En réponse à la question du Conseil supérieur de coordination, un radiogramme parvint d’Edimbourg : « Nous avons, effectivement, parmi nos collaborateurs l’ingénieur-constructeur de première classe Georges Stretton. Excellent technicien et scientifique de talent. Il se trouve en ce moment à Clyde, où il dirige un nouveau cycle d’essais des systèmes autocommandés. »
« Se trouve en ce moment à Clyde », répéta, avec un sourire forcé, le président du Conseil. Quel exemple d’erreur grave ! Un écran ovale s’alluma devant le président. On pouvait lire : « Urgent. De la part du dispatcher du cosmoport. » Les caractères fondirent et un jeune visage féminin surgit.
— Evguéni Andrianovitch, la fusée spéciale est prête à atterrir. Secteur deux, aire quatorze…
— Je vous remercie. Dans une demi-heure, nous y serons. Vous pouvez faire chauffer les moteurs.
Le président du Conseil prit un escalier roulant pour gagner la terrasse. La nuit commençait déjà à s’éclaircir. Une pluie fine tombait toujours depuis la veille. Devant la balustrade, Anton Pétrovitch piétinait impatiemment.

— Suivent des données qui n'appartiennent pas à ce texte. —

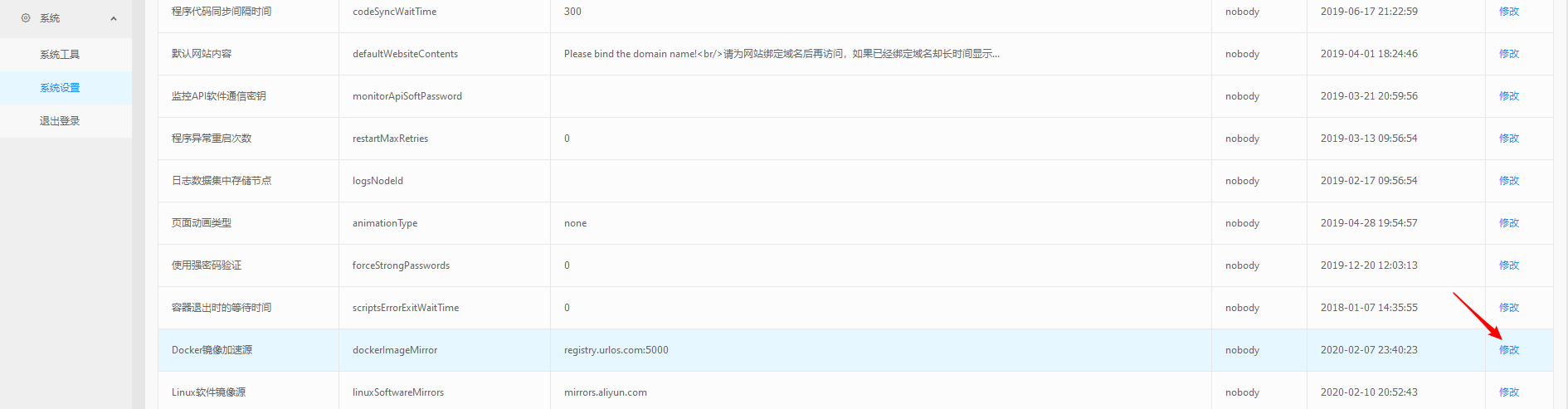Modify the forceStrongPasswords setting via 修改

pos(1508,265)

— Nous allons au cosmodrome. Vous me donnerez les détails en chemin, dit le président.
La portière du monoplane se referma et le moteur vrombit aussitôt à pleine puissance. Après une brève course, l’appareil décolla vers le ciel couvert.

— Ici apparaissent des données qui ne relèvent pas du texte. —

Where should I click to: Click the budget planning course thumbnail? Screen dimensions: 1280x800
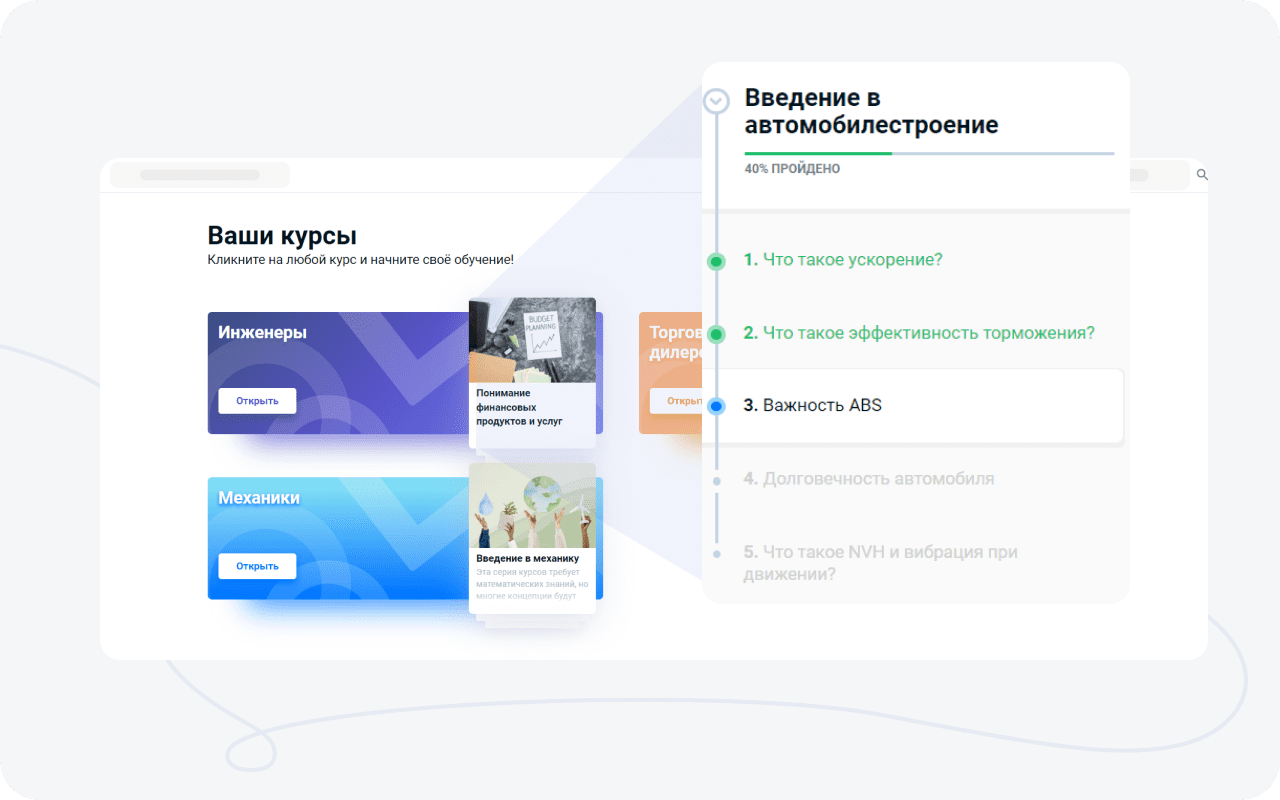(532, 340)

— Nous serons à Edimbourg dans vingt minutes, dit le pilote.
— Virez directement vers le cosmodrome de Clyde, répondit le président.

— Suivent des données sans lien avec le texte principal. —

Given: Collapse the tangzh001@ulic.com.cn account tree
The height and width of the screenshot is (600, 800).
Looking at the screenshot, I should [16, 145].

La bande serrée de La Manche passa rapidement loin en bas.
En Écosse, c’était le véritable été indien.
Le cosmodrome se trouvait sur un plateau peu élevé, noyé dans la verdure. Les lampes luminescentes et les murs phosphorescents des bâtiments du cosmodrome rivalisaient sans effort avec l’aube qui pointait à peine.
Tout indiquait que la journée allait être claire et ensoleillée.
— Chez l’ingénieur Stretton, dit le président du Conseil au conducteur de la voiture.
La route serpentait à travers les champs. Le blé était déjà rentré. Des machines cybernétiques travaillaient la terre, la préparant pour les prochaines semailles. On ne voyait personne nulle part. L’une des machines, visiblement attirée par la lueur des phares, faillit bondir vers la route, mais un bref ordre radio du conducteur lui fit rebrousser chemin.
— Elle a dû croire que c’était l’agronome qui arrivait, expliqua le conducteur.
Un panneau indiqua : « Clyde ». Des deux côtés de la route filèrent des constructions en coupole. Certaines d’entre elles, bleues, vertes, orange resplendissaient. D’autres étaient dans l’ombre.
La voiture freina brutalement devant une coupole bleue. Dans sa lumière, les bruyères semblaient des plantes d’une autre planète. La porte jaune se découpait nettement sur le fond bleu. Le conducteur l’atteignit le premier et appuya sur le bouton de la sonnette. Personne ne vint ouvrir.
— Georges, appela le conducteur sans forcer la voix.
Il n’eut pour réponse qu’un écho sourd. Le conducteur tambourina contre la porte, mais le plastique étouffait les coups.
— C’est fermé à clé ? demanda Anton Pétrovitch, en essayant de pousser la porte.
— Il n’y a pas de serrures ici, fit le conducteur en hochant la tête.
— On dirait que c’est fermé de l’intérieur, dit le président du Conseil. Un petit effort !
La porte ne tarda pas à céder sous l’assaut conjugué des trois hommes. Il s’avéra qu’elle était bloquée par une massive table de laboratoire.